Uncompromised elimination


History has shown that 'control' invariably results in lack of funding, donor fatigue, and resistance to insecticides and drugs. Resurgence of disease follows. Compromises don't exist, and complete vector or pathogen removal is the only definitive solution to mosquito-borne disease.

Successful and proven strategies


Successful and proven strategies of the past fail when compromises are being made. Whenever elimination is the goal, then one is immediately bound to a number of prerequisites in order to make it work. For instance, access is a major issue. If certain areas remain untouched, then mosquito breeding in such places will continue, thereby defeating the purpose of the campaign. In a recent malaria control trial in The Gambia, a Soper campaign failed because certain parts of the terrain could not be reached by spraymen. The result was therefore disappointing.

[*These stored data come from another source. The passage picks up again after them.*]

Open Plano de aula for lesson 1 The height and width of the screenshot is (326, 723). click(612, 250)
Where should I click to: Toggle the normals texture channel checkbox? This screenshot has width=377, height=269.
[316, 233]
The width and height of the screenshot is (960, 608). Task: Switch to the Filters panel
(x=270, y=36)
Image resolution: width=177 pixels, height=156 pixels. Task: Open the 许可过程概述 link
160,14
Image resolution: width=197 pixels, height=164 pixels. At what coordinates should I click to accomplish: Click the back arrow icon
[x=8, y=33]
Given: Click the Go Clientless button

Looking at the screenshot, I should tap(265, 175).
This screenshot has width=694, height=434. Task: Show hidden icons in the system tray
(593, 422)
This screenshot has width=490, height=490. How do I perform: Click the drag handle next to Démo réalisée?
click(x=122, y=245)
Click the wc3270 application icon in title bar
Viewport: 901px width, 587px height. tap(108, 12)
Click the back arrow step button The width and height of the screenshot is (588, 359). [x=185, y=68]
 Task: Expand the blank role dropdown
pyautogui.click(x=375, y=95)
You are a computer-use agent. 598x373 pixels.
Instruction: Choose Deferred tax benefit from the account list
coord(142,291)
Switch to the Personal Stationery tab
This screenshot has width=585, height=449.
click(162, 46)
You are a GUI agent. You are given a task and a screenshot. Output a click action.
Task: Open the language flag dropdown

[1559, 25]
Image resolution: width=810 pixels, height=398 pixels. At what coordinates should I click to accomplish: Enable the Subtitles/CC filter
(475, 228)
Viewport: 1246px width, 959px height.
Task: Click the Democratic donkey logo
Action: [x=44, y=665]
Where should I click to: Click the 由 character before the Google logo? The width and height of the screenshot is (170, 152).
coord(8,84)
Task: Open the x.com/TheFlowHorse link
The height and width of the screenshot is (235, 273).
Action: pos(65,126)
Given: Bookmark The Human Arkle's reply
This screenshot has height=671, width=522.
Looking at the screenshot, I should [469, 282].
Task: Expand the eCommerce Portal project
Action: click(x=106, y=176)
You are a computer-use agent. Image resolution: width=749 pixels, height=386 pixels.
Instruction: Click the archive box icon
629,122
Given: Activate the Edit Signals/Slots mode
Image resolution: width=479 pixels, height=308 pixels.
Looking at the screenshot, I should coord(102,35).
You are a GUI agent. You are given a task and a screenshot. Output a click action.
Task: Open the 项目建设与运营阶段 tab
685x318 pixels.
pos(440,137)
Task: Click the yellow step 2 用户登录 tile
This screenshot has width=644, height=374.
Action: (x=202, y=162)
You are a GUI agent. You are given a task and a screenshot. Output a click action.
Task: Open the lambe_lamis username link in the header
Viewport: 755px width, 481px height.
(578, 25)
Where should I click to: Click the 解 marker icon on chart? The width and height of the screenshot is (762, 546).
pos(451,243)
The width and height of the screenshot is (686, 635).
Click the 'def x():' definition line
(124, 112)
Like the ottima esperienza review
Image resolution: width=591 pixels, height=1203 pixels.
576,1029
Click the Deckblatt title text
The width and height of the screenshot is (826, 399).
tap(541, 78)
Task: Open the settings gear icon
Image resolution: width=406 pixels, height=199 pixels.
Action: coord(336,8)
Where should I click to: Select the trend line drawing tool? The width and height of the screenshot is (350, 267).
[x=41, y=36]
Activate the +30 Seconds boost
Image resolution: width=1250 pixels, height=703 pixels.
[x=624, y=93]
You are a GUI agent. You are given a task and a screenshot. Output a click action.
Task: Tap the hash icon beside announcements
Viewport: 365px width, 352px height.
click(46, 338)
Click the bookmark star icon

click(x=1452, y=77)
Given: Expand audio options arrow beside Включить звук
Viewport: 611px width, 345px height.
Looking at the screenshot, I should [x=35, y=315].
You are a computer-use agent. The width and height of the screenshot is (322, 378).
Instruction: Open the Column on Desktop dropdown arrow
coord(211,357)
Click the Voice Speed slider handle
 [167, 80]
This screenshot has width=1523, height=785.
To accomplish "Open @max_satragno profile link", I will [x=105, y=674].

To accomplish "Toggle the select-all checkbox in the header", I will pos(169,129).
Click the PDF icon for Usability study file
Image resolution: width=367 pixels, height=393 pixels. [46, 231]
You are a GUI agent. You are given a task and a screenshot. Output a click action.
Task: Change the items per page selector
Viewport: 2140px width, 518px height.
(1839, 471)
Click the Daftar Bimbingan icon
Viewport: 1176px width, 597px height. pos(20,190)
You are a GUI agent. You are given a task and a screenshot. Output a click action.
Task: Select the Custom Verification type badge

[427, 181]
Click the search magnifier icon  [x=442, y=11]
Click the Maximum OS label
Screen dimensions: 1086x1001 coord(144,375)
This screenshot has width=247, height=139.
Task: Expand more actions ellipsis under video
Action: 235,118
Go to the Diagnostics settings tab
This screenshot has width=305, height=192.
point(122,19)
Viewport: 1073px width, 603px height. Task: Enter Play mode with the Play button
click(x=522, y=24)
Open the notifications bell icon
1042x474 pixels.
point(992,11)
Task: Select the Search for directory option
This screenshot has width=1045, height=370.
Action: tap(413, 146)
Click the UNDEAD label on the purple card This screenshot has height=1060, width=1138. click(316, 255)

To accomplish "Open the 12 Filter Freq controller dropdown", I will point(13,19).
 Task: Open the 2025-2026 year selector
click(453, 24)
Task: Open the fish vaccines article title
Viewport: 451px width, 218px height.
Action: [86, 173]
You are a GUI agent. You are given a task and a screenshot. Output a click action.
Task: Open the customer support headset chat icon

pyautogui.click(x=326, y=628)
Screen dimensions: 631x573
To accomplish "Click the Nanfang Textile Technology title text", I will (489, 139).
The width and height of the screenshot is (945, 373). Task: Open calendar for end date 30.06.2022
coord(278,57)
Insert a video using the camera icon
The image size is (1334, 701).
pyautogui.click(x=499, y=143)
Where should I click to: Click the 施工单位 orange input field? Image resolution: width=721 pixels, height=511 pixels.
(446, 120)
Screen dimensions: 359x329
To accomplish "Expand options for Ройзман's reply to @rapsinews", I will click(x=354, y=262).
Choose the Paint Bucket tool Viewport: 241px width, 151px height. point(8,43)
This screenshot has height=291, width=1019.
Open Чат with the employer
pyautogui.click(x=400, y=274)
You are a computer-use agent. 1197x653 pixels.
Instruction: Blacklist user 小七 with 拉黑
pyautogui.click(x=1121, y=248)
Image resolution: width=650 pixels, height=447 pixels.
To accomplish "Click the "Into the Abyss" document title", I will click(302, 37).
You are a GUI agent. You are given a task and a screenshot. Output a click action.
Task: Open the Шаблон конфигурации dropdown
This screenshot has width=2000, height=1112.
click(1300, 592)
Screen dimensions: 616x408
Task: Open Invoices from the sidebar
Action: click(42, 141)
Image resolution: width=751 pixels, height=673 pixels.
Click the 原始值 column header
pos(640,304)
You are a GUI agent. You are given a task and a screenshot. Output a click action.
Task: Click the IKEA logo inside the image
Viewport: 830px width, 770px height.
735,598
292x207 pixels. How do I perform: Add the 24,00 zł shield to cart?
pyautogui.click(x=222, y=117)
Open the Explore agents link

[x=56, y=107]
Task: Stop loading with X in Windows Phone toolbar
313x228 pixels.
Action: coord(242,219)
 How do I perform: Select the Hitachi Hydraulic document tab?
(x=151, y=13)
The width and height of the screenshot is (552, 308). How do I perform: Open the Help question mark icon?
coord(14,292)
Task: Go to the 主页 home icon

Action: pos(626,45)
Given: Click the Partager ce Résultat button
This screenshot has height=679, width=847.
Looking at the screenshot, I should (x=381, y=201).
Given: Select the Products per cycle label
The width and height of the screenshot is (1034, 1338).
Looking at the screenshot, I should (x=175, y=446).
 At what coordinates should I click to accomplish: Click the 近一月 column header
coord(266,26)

Equally important, if one is serious about elimination, is the role played by the local communities. History has shown that attempts to eliminate mosquito-borne disease through the community has never been successful. Control yes, elimination no. There are various reasons for this, the major one being a lack of continued support when the disease has almost disappeared. This is a normal human response. If the disease has almost disappeared, people turn their attention to more pressing matters. And so the disease, albeit at a low level, will persist, only to surface and cause havoc again later on.

Community consent


Surely you can’t just ‘go in’ and do it without the community?
Of course we won’t. It is absolutely essential that local communities are aware of the campaign and that prior to any operation extensive public consultation is undertaken.
It is also imperative that community consent is obtained before proceeding with an elimination campaign.If the local community can be directly engaged in the campaign that’s even better, as long as the endgame will not depend on their voluntary involvement. Soper recruited 4500 locals in the campaign in Brazil, and 2000 locals in Egypt. There is no bottom-up or top-down in that case. It is a vertically organized campaign that is horizontally executed until elimination is achieved – that’s what we mean with ‘uncompromised’.

We have studied the underlying causes that led to successful elimination of mosquito-borne disease in many places around the world.


Invariably it showed that a rigid and meticulously organised campaign was the key to success. If you compromise it’s a recipe for failure. It is therefore that many community-based approaches, in spite of good intentions, deliver little more than a short-term dent in disease and then collapse.

As Dr. Fred Soper said:

‘There is no such thing as partial success. It is either glorious success or dismal failure’.